▸ What you should do:
Please render the material below as a Markdown table with the columns Row and Line, one line of the material per row, numbered in order and skipping blank lines.

▸ Available data:
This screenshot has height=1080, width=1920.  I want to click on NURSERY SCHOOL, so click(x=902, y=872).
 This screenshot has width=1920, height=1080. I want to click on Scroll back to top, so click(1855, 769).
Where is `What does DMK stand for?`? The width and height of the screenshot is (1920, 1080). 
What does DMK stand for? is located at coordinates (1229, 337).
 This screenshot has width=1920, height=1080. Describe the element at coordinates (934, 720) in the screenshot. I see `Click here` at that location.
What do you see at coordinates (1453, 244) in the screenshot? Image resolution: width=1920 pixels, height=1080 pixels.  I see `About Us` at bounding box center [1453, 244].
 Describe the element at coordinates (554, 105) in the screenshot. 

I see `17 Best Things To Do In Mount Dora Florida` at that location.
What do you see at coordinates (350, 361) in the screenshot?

▸ Task answer:
| Row | Line |
|---|---|
| 1 | This screenshot has height=1080, width=1920.  I want to click on NURSERY SCHOOL, so click(x=902, y=872). |
| 2 |  This screenshot has width=1920, height=1080. I want to click on Scroll back to top, so click(1855, 769). |
| 3 | Where is `What does DMK stand for?`? The width and height of the screenshot is (1920, 1080).  |
| 4 | What does DMK stand for? is located at coordinates (1229, 337). |
| 5 |  This screenshot has width=1920, height=1080. Describe the element at coordinates (934, 720) in the screenshot. I see `Click here` at that location. |
| 6 | What do you see at coordinates (1453, 244) in the screenshot? Image resolution: width=1920 pixels, height=1080 pixels.  I see `About Us` at bounding box center [1453, 244]. |
| 7 |  Describe the element at coordinates (554, 105) in the screenshot.  |
| 8 | I see `17 Best Things To Do In Mount Dora Florida` at that location. |
| 9 | What do you see at coordinates (350, 361) in the screenshot? |